RIVER FALLS — School Board on Monday night discussed options for K-12 students returning to classrooms in the fall, learning from home or some combination of the two.
The “Wildcat Roadmap to Reentry” presented July 20 by Superintendent Jamie Benson doesn’t conclude which learning environment will be in effect when school starts Sept. 1. That decision will be based on local COVID-19 conditions and guidance from health officials.
Instead, the document is a “playbook” to help the district quickly respond to pandemic-related interruptions while ensuring students, families and staff are supported, according to the meeting agenda.
Though some decisions may draw criticism, the district’s top priority is safety, Benson said. To that end, the district will attempt to balance public opinion, guidance from experts and potential negative consequences of students being away from school.
“This is not a win-win,” Benson said. “We’re attempting to make the best of a situation that none of us desire.”
The roadmap also is a living document, subject to change throughout the upcoming school year.
“Everything — absolutely everything — in this extensive plan for fall can change,” School Board President Stacy Johnson Myers said.
The board will continue to meet Mondays to discuss reopening schools, with a decision coming no later than Aug. 10, Johnson Myers said.
A district task force concluded in-person instruction was the best choice for students socially, emotionally and academically, though an online option would still be needed to accommodate COVID-19 concerns and medical restrictions.
Local parents also favor classroom instruction if schools reopen, according to a recent district survey. Of 1,546 survey participants, 88.6% said their children would attend in-person classroom instruction while 11.4% said their children are interested in attending school online if offered.
Community interest in the district's decision is high, board members said. So much so, the meeting was paused Monday after the Zoom stream reached its viewer capacity and the district had to start an alternate stream on Facebook.
Here are some of the proposed changes to district operations as outlined in the roadmap:
1. Masks and distancing
Students and staff will be expected to wear masks if they are within six feet of others. Students will be provided at least one cloth mask and receive instruction on proper technique. Disposable masks will be available if a student forgets their mask at home.
The focus will be to educate students about perseverance and the importance of masks, and not doling out punishment to students for breaking the rules, Benson said.

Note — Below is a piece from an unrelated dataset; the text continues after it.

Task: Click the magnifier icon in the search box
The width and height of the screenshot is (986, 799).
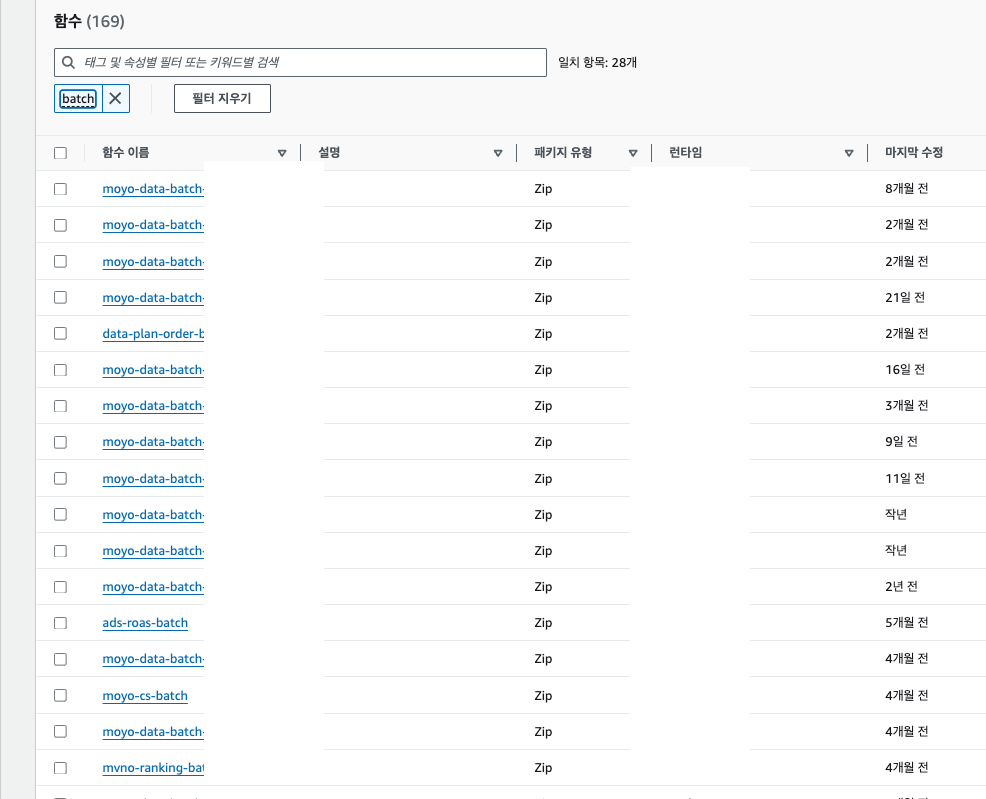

Additionally, elementary students will be expected to stay with their classroom cohort throughout the day, while secondary students will have staggered passing times and limited locker access. Students will be allowed to bring backpacks into the classroom.
2. Building changes
The roadmap calls for transparent barriers to be installed in the main offices and other high traffic areas, as well as a beefed up cleaning schedule. Drinking fountain use will be limited to filling water bottles.
If students come down with COVID-19 symptoms, they will wait for their parents in a staffed isolation room separate from the health office.
3. More staffing
The district anticipates staffing shortages due to COVID-19, according to the roadmap. The plan calls for new hires such as e-school instructors, substitutes, health aides and custodial support.

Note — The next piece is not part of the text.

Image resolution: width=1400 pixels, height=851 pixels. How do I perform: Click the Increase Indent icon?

School Board on Monday approved an updated staffing plan with potential reassignments and additions.
4. Bus routes and capacity
The district plans to run buses under capacity to allow students to keep their distance onboard. Students will be required to wear masks on the bus, and siblings will be asked to sit together. Buses will undergo extra cleaning each day.

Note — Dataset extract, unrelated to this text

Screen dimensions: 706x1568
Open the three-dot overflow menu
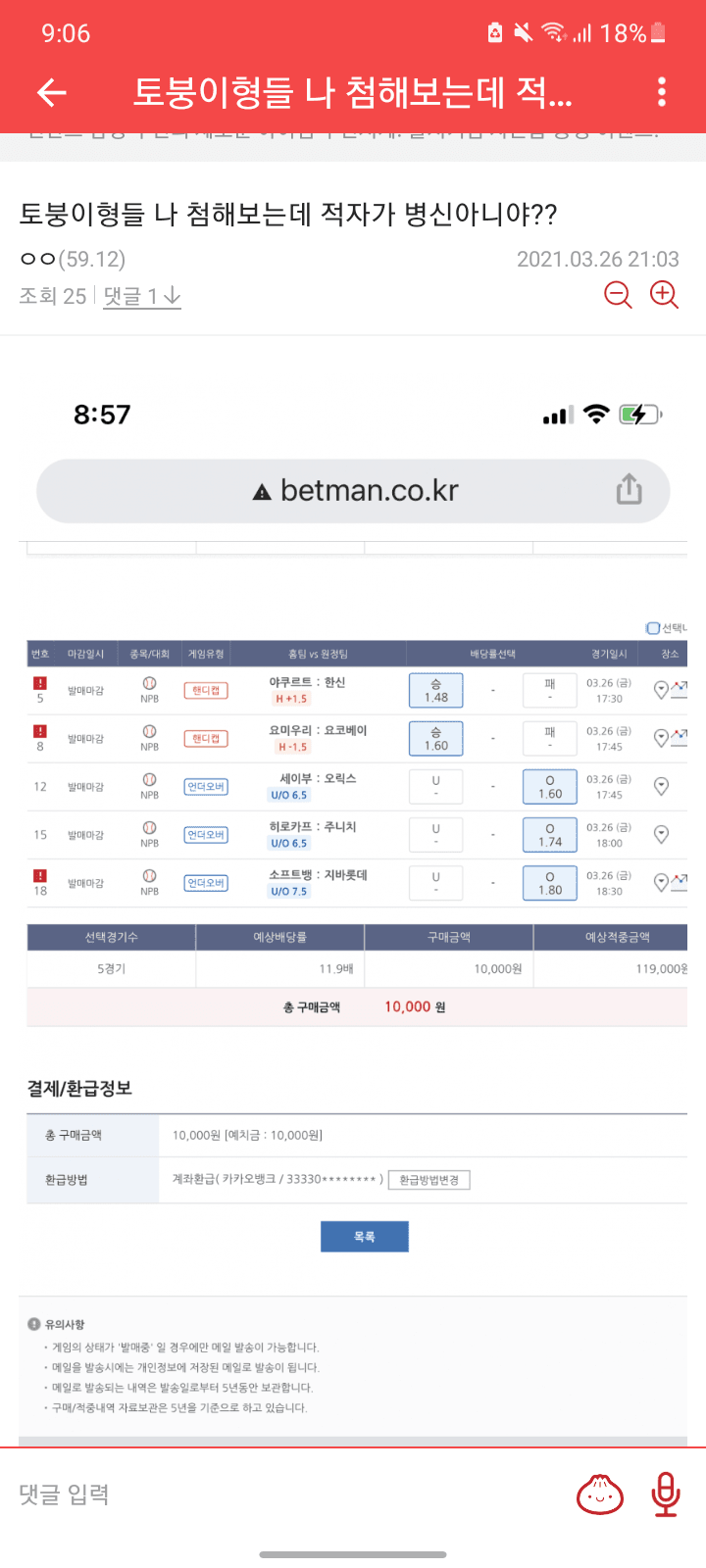662,93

To reduce bus ridership, the district is considering expanding the radius of walking zones and, in the case of Westside Elementary, add an asphalt walking path through the Westside field.
5. Staggered lunches
All schools will see changes to food service, including staggered lunch schedules, simpler menus, disposable utensils and extended service times. For elementary schools, lunch service could be extended by as much as 30 minutes. Additional rooms will also be used to create a larger dining area to accommodate distancing.